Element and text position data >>
################

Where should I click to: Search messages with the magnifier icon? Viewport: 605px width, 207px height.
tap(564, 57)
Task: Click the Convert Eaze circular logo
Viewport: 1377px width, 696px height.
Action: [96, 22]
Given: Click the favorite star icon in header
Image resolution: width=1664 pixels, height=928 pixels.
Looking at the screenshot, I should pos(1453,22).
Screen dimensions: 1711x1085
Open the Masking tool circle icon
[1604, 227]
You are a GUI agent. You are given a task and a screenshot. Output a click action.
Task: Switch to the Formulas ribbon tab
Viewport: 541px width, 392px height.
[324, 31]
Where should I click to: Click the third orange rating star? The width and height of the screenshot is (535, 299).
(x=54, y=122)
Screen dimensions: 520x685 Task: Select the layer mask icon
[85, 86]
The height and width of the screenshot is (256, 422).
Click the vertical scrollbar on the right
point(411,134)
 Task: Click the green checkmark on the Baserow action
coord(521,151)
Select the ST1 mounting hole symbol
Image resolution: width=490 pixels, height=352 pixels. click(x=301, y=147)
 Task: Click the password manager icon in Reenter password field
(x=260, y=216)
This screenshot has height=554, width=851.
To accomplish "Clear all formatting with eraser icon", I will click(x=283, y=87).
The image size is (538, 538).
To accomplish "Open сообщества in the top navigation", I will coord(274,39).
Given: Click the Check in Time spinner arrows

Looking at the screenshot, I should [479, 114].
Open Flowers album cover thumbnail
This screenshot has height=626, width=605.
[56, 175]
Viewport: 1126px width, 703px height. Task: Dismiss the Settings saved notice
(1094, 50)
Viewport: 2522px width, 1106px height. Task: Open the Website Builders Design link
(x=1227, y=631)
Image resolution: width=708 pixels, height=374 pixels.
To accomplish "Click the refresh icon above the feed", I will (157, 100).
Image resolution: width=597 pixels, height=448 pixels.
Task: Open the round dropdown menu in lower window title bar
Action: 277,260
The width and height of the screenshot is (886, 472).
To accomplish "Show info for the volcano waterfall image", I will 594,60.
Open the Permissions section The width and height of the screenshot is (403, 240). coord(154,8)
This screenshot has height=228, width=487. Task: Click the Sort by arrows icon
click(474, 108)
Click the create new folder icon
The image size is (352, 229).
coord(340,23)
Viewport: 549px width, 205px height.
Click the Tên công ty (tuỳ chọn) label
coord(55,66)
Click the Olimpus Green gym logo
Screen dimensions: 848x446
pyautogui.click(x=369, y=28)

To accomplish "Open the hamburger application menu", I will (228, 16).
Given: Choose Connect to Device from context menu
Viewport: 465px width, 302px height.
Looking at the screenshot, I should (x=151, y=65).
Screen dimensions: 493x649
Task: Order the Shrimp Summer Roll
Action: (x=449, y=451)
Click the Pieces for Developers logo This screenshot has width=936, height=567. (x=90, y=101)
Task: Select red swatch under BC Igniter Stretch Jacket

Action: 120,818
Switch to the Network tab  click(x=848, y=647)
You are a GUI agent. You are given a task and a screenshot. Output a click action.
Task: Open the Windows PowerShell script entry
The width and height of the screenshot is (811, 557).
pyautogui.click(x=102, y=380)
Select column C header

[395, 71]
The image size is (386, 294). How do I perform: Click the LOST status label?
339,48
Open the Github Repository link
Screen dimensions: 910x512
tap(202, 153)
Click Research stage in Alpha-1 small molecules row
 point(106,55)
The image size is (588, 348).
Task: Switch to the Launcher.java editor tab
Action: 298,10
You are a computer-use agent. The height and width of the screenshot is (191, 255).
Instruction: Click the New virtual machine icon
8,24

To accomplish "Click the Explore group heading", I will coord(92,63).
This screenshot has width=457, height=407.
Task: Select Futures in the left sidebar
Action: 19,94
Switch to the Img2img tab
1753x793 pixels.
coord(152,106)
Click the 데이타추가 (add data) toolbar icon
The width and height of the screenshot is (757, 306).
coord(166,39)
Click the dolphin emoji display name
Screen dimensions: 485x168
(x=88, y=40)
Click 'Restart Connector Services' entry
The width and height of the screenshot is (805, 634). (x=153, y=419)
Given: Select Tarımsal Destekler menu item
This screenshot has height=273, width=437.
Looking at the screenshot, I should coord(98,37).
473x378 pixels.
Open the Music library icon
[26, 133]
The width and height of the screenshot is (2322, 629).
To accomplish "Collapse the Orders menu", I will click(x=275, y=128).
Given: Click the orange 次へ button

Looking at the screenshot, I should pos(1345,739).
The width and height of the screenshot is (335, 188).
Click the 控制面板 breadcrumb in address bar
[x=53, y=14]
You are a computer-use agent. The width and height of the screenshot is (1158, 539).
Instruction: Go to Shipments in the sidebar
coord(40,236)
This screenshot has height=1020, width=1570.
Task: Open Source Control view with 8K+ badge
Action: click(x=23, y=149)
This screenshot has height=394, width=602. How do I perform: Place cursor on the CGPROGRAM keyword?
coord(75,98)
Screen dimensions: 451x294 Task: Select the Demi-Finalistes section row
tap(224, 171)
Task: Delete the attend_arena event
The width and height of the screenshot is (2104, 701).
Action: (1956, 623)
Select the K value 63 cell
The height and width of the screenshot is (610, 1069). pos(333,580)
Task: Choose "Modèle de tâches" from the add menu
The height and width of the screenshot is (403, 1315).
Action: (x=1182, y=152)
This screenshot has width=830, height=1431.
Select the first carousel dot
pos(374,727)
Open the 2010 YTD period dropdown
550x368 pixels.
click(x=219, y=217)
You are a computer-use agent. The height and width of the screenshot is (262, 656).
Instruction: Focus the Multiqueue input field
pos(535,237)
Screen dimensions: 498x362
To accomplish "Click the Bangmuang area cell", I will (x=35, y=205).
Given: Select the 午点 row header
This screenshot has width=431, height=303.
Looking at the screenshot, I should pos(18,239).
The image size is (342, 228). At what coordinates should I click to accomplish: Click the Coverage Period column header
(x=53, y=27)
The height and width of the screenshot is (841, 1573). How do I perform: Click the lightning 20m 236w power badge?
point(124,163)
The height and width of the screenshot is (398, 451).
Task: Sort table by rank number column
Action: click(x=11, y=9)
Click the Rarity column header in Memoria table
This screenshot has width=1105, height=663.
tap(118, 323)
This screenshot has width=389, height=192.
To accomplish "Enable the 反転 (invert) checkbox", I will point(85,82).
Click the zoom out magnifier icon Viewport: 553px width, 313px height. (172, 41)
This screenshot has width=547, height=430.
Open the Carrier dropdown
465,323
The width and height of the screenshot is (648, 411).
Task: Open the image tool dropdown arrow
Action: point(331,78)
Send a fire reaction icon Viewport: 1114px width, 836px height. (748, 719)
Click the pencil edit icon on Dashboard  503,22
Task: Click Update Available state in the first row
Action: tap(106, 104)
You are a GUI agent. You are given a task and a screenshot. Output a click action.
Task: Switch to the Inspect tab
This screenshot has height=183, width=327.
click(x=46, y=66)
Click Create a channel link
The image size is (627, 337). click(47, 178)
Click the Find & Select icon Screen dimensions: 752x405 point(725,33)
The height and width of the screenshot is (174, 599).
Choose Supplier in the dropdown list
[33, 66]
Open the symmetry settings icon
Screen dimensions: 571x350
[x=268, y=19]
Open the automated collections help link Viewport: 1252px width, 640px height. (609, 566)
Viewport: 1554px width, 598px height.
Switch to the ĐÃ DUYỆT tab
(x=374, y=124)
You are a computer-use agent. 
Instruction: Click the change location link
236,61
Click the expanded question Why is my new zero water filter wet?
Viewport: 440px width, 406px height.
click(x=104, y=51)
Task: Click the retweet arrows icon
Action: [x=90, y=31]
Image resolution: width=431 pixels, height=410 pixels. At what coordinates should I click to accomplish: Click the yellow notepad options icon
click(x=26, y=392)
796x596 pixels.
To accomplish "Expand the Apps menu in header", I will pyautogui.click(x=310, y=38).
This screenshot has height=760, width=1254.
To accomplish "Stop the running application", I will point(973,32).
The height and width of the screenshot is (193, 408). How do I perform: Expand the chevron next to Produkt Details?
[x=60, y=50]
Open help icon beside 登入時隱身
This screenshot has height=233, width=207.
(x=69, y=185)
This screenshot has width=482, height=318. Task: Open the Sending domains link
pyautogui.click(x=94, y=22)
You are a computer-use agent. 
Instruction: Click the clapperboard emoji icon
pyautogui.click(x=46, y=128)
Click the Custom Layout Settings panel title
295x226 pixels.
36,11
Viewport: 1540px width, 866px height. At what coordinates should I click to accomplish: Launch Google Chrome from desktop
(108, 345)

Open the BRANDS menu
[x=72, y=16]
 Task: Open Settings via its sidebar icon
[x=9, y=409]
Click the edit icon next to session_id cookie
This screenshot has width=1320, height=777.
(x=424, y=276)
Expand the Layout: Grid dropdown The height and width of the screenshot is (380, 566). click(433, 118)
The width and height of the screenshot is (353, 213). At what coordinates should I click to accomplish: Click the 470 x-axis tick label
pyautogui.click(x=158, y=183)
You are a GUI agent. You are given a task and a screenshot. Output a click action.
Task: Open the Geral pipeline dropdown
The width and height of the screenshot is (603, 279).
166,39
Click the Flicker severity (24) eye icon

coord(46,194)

################

Stated task >>
Please recast the part of the records that opens with the line containing "Click the Pieces" and closes with the line containing "Switch to the Network" as a Markdown table with the columns Row and Line, one row per line, skipping blank lines.

Complete answer >>
| Row | Line |
|---|---|
| 1 | Click the Pieces for Developers logo This screenshot has width=936, height=567. (x=90, y=101) |
| 2 | Task: Select red swatch under BC Igniter Stretch Jacket |
| 3 | Action: 120,818 |
| 4 | Switch to the Network tab  click(x=848, y=647) |